À partir de 1973, les concepteurs ont privilégié les réalisations de l’Algérie indépendante, puis plus tard, l’Algérie à travers l’histoire. On y trouve entre autres, le cerf de barbarie, le figuier de barbarie, le fennec, la révolution agraire, le mémorial du Martyr, le tapis de Beni Snous, la mosquée Ketchaoua, l’université de Constantine, les gazelles du Sahara, la Casbah d’Alger, les fresques du Tassili…
En filigrane, c’est la figure de l’Émir Abdelkader qui a été portée sur tous les billets, jusqu’aux années 1990. À l’époque, le remplacement du buste de l’Émir par l’image d’un buffle, un animal emblématique de l’Algérie préhistorique, avait été suivi de critiques. Pendant longtemps, il a été reproché à la Banque d’Algérie d’émettre des billets et des pièces de monnaie à l’effigie de la faune locale.
Billets de banque algériens : remplacement du buste de l’Émir
« D’abord, il faut savoir que 40 % des billets émis dans le monde ont un animal ou un monument, soit en filigrane soit comme élément principal. Tout le monde ne met pas des personnages », fait savoir M. Ammour.
Une proportion que confirme Abderrahmane Hadj Nacer, gouverneur de la Banque d’Algérie entre 1989 et 1992, qui rappelle aussi que le buffle, ou l’aurochs, a donné son nom à une période de la préhistoire de l’Algérie et c’est pour cela qu’il a été retenu et choisi pour le filigrane de la série ayant pour thème « l’Algérie à travers l’histoire ».
La figure de l’émir Abdelkader avait été utilisée dans les précédentes séries sous tous les profils et il fallait une transition avant de travailler sur de nouveaux billets devant symboliser la convertibilité du dinar et la profondeur et la richesse de l’histoire de l’Algérie.
« Le choix d’un personnage à mettre sur un billet est éminemment politique. À chaque nouvelle émission, nous saisissons les autorités pour changer le filigrane, on nous répondait que ce n’était pas opportun, mais sans nous donner d’orientation. On changeait alors juste le profil de la figure de l’Émir, jusqu’à ce que tous les profils soient utilisés », explique pour sa part M. Ammour.

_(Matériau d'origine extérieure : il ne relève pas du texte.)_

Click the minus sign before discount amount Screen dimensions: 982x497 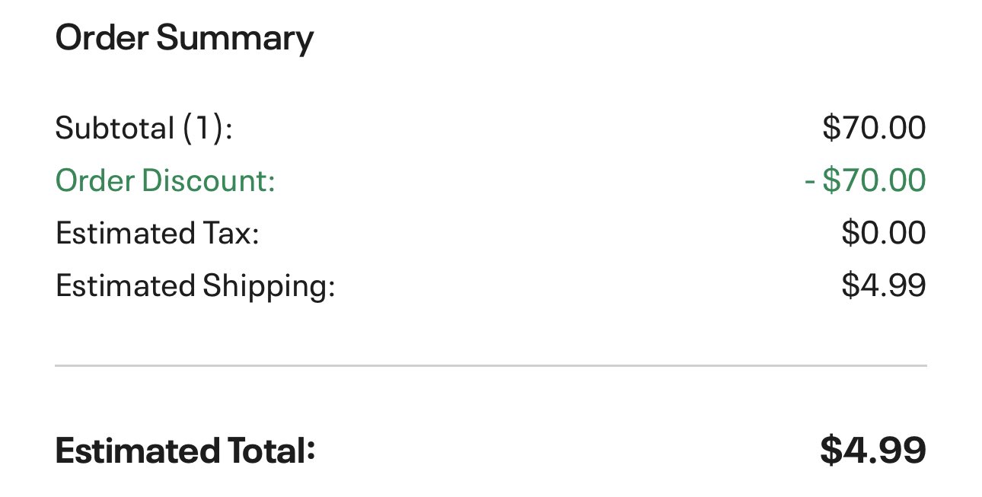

Cette émission des années 1990 avait pour thème « l’Algérie à travers l’histoire ». Le billet de 1000 dinars, émis pour la première fois, était consacré à la préhistoire, celui de 500 dinars à la période numide.

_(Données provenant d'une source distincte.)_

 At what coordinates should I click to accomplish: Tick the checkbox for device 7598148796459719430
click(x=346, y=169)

À la même époque, le gouverneur de la Banque d’Algérie Abderrahmane Hadj Nacer voyait plus loin que la symbolique des billets.
Son projet, c’était la convertibilité du dinar, d’où l’émission de trois pièces de dinar-or. « C’était une reproduction de pièces authentiques de Massinissa, des Rostomides et de l’Émir Abdelkader, des époques séparées par une période de 1000 ans », explique-t-il, ajoutant que, « aujourd’hui, la pièce de 5 dinars-or vaut plus de 4.000 dollars chez les collectionneurs ».
D’ailleurs, Abderrahmane Hadj Nacer est le seul gouverneur de la Banque d’Algérie qui n’a jamais signé de billets de banque, préférant authentifier une nouvelle série symbolisant la convertibilité du dinar prévue à partir de 1993. Mais ce projet n’a pas vu le jour.
L’actualité en ce mois de novembre 2022, c’est la mise en circulation d’un nouveau billet de banque de 2000 dinars algériens. Abderrahmane Hadj Nacer fait remarquer que c’est le troisième billet de 2.000 DA en 10 ans et cela risque de créer de la confusion chez les usagers qui ont leurs réflexes pour l’identification des anciens billets, d’autant plus que le nouveau est très différent.
« Pour commémorer ou marquer un événement, il est plus indiqué d’émettre une pièce-or ou une planche de quelques milliers de billets qui finiront chez les collectionneurs », estime l’ancien gouverneur de la Banque d’Algérie.
Plutôt que de commenter l’introduction de l’anglais qui a tant fait réagir, Abderrahmane Hadj Nacer souligne l’absence totale de tamazight, langue nationale et officielle de l’Algérie, avec l’arabe.
Il note aussi le retour du style de la calligraphie koufie et l’abandon du style maghrébin, 30 ans après l’avoir lui-même introduit sur les billets de banque algériens.